### DATA FOR THIS EXERCISE
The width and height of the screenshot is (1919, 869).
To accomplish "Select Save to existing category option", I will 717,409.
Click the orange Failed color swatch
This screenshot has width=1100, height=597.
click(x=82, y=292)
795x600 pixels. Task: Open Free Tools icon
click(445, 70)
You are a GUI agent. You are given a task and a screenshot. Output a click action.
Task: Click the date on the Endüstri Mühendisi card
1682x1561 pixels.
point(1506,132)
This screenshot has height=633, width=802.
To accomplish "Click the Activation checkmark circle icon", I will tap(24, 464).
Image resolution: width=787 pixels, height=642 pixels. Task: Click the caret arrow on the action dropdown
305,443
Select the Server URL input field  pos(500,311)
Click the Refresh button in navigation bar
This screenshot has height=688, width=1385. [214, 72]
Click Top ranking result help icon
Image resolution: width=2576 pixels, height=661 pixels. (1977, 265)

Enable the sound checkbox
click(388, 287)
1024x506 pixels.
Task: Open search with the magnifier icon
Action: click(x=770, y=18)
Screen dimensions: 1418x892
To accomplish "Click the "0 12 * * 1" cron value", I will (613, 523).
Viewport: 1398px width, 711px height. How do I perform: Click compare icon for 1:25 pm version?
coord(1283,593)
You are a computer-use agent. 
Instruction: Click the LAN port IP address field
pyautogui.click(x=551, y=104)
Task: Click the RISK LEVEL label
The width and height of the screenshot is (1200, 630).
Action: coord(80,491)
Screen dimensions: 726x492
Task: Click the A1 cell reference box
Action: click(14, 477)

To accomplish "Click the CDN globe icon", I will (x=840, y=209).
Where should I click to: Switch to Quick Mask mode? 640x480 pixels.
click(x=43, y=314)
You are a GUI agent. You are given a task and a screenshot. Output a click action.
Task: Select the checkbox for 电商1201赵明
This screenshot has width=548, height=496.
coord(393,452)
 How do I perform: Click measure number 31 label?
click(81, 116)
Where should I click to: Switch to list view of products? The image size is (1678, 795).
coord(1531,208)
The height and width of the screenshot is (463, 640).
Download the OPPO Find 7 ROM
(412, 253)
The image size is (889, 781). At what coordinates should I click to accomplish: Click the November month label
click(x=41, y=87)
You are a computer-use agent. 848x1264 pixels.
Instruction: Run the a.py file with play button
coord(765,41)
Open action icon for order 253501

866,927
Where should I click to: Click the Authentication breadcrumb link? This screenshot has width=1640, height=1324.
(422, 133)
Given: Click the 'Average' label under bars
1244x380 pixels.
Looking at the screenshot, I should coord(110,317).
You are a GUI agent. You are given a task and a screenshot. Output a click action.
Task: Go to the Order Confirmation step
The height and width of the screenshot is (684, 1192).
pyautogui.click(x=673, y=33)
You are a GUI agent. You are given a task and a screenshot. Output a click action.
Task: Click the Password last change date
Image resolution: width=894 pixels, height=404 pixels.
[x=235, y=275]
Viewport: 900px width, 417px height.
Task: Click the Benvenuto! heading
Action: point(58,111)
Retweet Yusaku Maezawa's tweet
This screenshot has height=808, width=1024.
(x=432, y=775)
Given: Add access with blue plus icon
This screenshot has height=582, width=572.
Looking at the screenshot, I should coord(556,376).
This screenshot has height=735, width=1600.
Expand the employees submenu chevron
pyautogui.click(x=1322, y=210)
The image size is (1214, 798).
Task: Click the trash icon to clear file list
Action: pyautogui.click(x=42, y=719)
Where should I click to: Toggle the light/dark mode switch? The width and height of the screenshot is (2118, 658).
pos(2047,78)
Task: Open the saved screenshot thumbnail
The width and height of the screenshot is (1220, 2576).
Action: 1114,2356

### WORK REQUEST
Working through the entries above, copy every line in which "computer" is found.

### RESULT FOR THIS TASK
You are a computer-use agent. 
You are a computer-use agent. 848x1264 pixels.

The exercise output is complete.